Our politics is idolatrous; it claims too much both in scope and certainty.
I’ve spent most of my adult life studying and teaching philosophy, having never lost the sense that the examined life was worth living, and that it is incumbent on humans to reflect on and weigh their actions and commitments. If, however, the current reductionistic assumptions are true, and we are no more than wet robots, my life has been somewhat ridiculous.
If humans are simply a combination of hardware and software better explained by chemistry than theology, and if our values and mores are cultural memes tainted by unjust power dynamics, then the quest to become fully responsible agents is a fool’s errand. As Terry Eagleton notes, a flattened universe goes hand in hand with flattened humans. Postmodern people, unlike earlier nonbelievers, do not experience the loss of God “as a trauma, an affront, a source of anguish,” since they don’t “experience it at all.” There is no tragedy to this loss, since it was never felt as a loss.
Even if the “death of God involves the death of Man,” this, too, is not experienced as loss, since the human is thought so flat as not to possess the “space” in which either God or a self could reside. Not only has the image of God disappeared, so also have those inner depths where a self might hide. Generations raised without God are, for Eagleton, generations for whom culture, psychology, literature, and morality are stuck in the shallows. We view “depth and interiority,” and the self linked to such depths, as belonging “to a clapped-out metaphysics” that we no longer know. It’s now so alien as not even to be knowingly rejected.
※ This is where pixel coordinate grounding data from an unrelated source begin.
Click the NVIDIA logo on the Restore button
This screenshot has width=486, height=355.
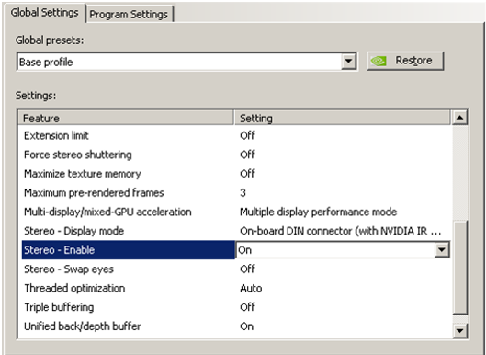pyautogui.click(x=379, y=61)
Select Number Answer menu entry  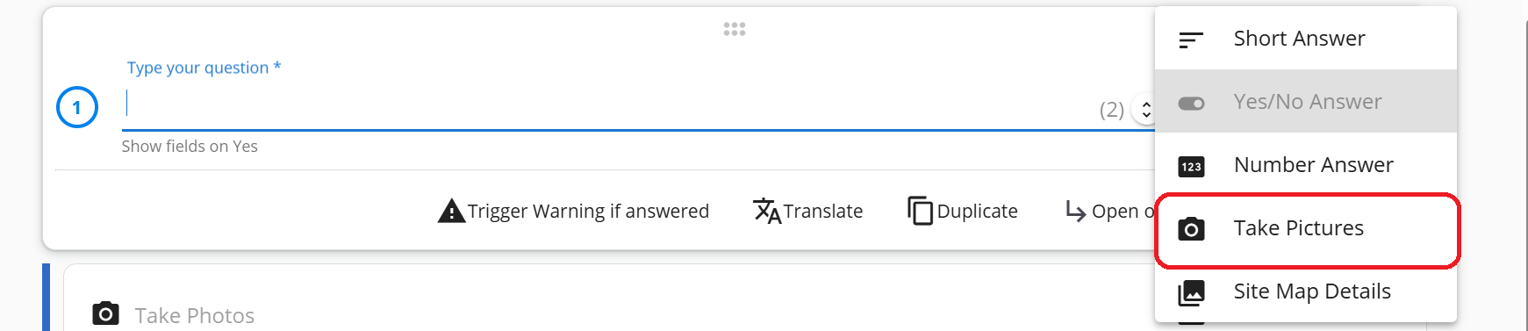(1306, 165)
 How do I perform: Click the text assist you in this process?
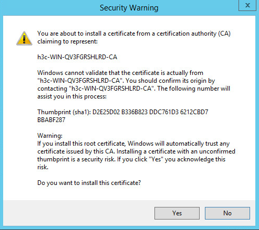[x=72, y=96]
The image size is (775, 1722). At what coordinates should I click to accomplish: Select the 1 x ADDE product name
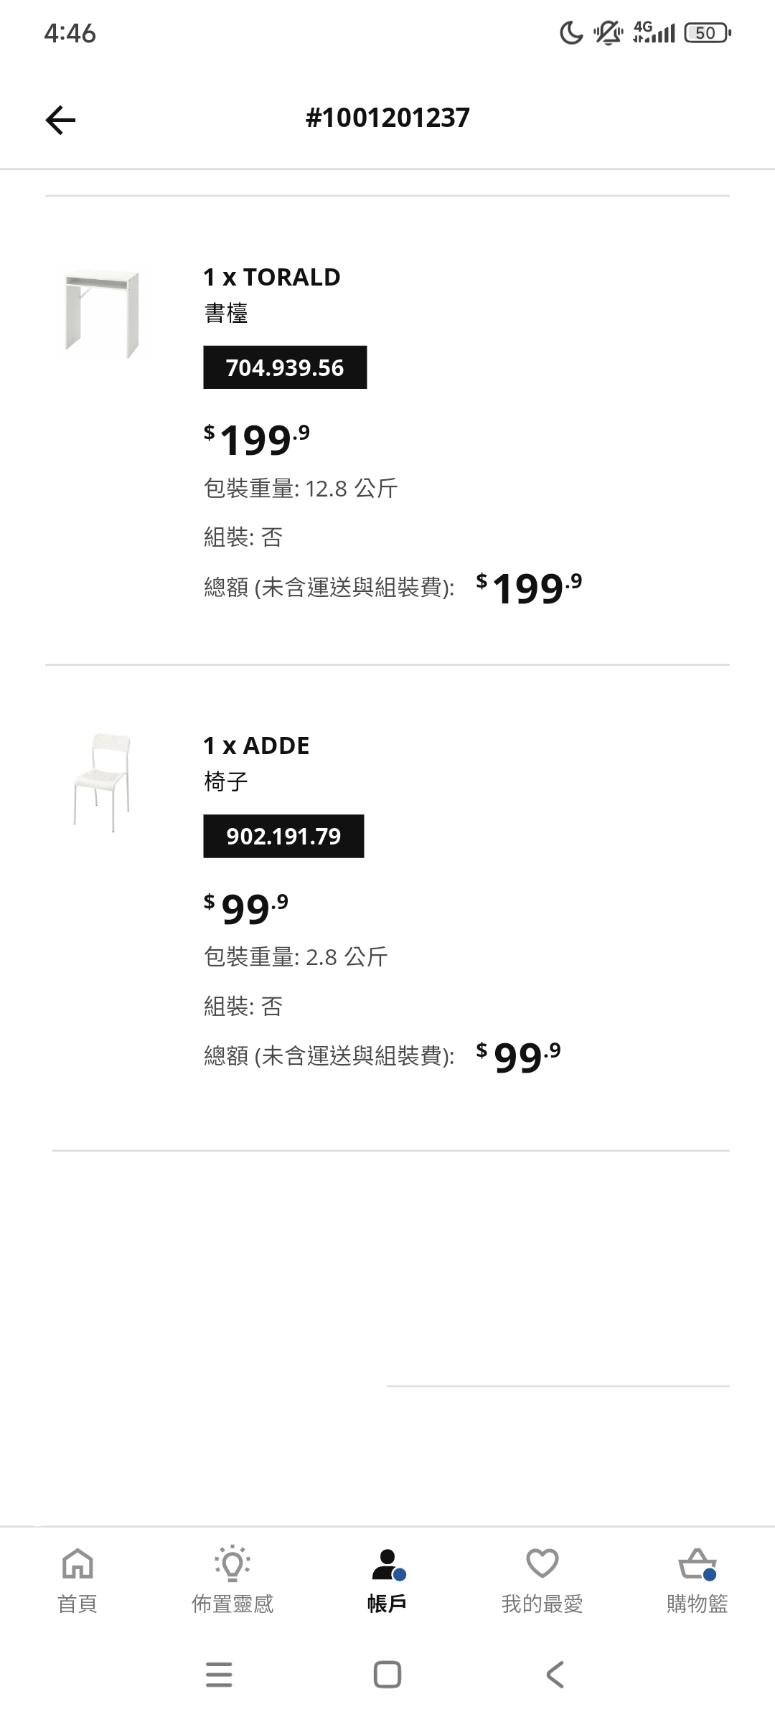click(256, 745)
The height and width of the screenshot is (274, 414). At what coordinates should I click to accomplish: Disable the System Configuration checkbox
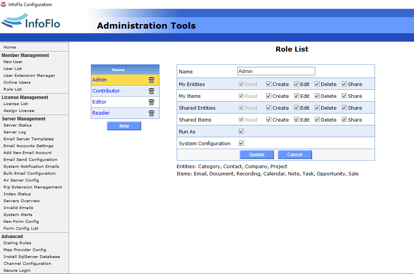click(241, 143)
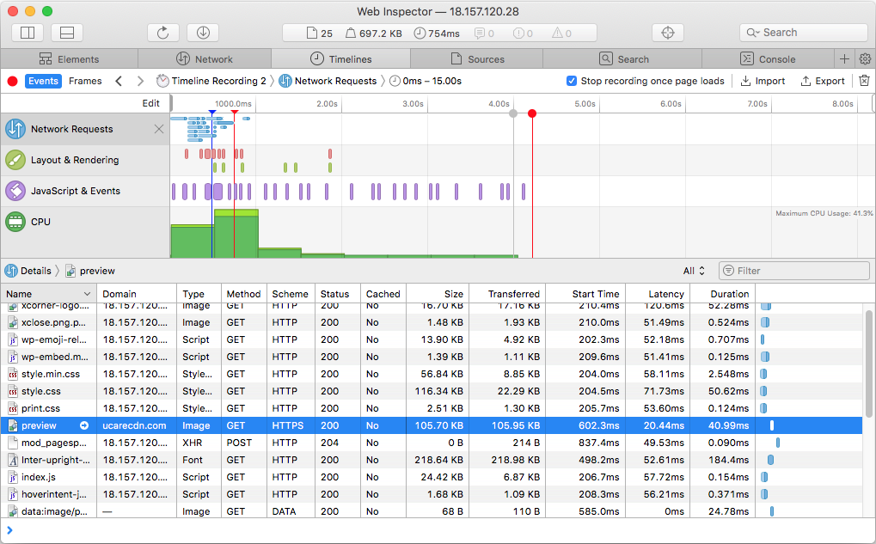Click the reload page toolbar icon
Screen dimensions: 876x544
pyautogui.click(x=162, y=33)
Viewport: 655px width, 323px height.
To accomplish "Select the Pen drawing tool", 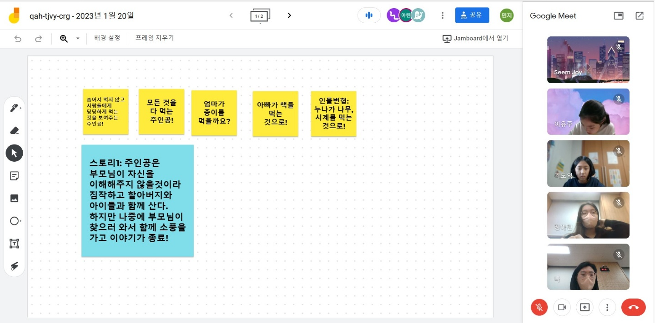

Moreover, if reductionism is true, the ancient idea that the soul and the city are analogues to the cosmos, and thus that we ought to live according to nature, is similarly defunct. Cosmos is a “supreme untruth,” to cite Nietzsche; removing God or the Logos from the world order while smuggling the same assumptions into our rationality, is still to refuse to see the real pattern of the world. A thoroughly clear view of reality would see things more starkly. War, again, has become the father of all.
Consequently, it’s hardly surprising to note our obsessions with power and struggle. Not only are there Foucault and Althusser (for the left), but also Bronze Age Pervert, Julius Evola, and Ernst Jünger on the metaphysics of pain and war (for the non-conservative variants on the “right”). Held in common, however, is an ersatz transcendence, the desperate attempt to replace the kingdom of God with the kingdom of Man, grace with power, and our supernatural vocation with politicized rationality—to immanentize the eschaton, in other words.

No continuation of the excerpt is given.